[Stored data]
====

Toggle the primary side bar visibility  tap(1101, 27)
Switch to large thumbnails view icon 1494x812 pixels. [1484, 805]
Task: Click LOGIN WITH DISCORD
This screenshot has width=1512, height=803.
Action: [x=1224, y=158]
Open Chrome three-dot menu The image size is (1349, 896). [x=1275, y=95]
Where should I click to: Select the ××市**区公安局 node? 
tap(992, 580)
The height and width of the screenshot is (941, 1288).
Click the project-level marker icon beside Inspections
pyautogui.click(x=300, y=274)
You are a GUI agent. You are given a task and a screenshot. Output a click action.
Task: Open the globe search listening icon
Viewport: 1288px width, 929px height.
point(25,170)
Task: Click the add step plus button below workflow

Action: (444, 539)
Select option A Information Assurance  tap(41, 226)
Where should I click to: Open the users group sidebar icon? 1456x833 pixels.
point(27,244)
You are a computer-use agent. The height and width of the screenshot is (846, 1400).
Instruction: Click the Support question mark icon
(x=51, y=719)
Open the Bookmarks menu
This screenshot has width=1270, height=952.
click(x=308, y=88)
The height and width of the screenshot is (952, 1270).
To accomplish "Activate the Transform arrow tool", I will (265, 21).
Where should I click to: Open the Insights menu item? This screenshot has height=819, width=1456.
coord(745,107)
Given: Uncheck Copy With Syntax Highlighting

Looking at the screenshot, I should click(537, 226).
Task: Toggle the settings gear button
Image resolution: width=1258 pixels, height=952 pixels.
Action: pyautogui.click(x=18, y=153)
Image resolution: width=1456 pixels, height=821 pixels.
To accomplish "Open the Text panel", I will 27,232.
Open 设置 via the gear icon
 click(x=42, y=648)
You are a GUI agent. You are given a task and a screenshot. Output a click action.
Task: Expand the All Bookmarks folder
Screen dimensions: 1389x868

====

What to work on> When a line in the records holds the string "Toggle", copy that line.

Problem solution>
Toggle the primary side bar visibility  tap(1101, 27)
Task: Toggle the settings gear button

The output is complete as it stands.